───── Extracted material
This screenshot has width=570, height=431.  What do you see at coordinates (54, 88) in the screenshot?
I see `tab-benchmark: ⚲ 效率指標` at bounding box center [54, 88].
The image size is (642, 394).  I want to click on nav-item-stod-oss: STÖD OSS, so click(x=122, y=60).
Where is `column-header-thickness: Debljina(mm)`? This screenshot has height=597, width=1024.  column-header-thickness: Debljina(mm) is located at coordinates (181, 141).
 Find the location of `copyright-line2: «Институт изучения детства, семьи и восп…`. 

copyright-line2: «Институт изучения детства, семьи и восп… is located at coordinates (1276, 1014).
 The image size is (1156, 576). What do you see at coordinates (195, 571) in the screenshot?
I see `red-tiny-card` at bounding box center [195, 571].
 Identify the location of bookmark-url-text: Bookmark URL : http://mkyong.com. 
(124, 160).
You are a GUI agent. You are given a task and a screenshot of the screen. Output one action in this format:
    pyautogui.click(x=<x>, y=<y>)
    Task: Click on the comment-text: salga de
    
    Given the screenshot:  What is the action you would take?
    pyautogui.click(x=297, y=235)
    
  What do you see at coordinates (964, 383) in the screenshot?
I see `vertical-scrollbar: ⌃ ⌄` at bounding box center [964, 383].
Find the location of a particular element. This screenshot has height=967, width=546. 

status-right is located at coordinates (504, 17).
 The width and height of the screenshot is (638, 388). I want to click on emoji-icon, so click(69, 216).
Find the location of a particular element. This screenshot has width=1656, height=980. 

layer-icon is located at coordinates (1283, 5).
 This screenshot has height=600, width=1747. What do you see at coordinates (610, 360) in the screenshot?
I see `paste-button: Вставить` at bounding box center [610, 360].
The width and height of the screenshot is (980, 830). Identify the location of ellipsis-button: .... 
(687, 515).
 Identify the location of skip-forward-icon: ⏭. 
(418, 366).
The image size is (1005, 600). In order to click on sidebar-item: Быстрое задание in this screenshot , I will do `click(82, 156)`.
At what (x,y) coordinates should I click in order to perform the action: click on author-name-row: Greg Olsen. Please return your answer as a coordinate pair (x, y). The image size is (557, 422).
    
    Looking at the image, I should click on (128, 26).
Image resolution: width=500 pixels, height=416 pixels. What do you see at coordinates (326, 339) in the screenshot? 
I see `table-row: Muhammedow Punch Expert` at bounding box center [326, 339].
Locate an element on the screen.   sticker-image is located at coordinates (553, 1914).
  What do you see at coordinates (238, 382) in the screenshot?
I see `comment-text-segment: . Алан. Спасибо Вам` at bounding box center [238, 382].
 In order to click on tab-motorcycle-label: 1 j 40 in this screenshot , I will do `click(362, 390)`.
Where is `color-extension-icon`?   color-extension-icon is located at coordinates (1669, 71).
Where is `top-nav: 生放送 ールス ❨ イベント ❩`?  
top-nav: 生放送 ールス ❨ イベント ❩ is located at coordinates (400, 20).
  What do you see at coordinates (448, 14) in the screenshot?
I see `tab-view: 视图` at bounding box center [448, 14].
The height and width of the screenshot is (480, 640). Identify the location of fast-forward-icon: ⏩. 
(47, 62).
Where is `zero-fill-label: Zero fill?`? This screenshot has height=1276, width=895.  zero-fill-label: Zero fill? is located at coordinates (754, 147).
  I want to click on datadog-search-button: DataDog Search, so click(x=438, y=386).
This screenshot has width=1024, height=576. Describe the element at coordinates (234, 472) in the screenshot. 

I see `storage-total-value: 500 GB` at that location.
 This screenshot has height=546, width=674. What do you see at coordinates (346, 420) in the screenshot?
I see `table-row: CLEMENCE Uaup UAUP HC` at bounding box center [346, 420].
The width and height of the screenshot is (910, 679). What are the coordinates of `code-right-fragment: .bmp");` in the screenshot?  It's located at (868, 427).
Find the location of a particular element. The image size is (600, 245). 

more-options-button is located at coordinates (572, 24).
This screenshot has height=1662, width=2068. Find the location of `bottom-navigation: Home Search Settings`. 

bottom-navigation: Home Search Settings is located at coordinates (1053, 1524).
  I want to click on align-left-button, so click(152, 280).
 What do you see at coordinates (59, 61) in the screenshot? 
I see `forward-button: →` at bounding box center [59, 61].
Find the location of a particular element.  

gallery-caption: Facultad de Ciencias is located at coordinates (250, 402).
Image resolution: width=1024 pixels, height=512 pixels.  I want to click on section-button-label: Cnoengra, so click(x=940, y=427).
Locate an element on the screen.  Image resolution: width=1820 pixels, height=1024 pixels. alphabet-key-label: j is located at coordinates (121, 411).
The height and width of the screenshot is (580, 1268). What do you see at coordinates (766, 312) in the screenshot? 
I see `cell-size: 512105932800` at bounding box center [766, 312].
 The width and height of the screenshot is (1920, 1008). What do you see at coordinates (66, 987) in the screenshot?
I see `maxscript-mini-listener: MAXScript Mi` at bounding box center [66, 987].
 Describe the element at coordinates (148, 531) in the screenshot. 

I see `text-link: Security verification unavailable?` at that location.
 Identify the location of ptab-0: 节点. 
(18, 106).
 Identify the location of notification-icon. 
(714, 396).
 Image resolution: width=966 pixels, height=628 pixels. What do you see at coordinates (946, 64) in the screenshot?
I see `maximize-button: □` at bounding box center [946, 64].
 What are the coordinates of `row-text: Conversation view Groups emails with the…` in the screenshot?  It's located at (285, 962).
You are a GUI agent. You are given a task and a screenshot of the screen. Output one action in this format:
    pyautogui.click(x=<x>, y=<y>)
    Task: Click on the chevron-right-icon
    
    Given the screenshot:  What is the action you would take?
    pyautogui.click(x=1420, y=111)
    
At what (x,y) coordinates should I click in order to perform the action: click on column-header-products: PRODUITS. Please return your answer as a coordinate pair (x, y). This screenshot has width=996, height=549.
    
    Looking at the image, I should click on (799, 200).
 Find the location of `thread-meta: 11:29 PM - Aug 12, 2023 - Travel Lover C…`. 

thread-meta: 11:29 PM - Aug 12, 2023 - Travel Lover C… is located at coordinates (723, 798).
──────────
Problem: Copy out every line of the listing above that contains the string "Lover".

Result:
 Find the location of `thread-meta: 11:29 PM - Aug 12, 2023 - Travel Lover C…`. 
thread-meta: 11:29 PM - Aug 12, 2023 - Travel Lover C… is located at coordinates (723, 798).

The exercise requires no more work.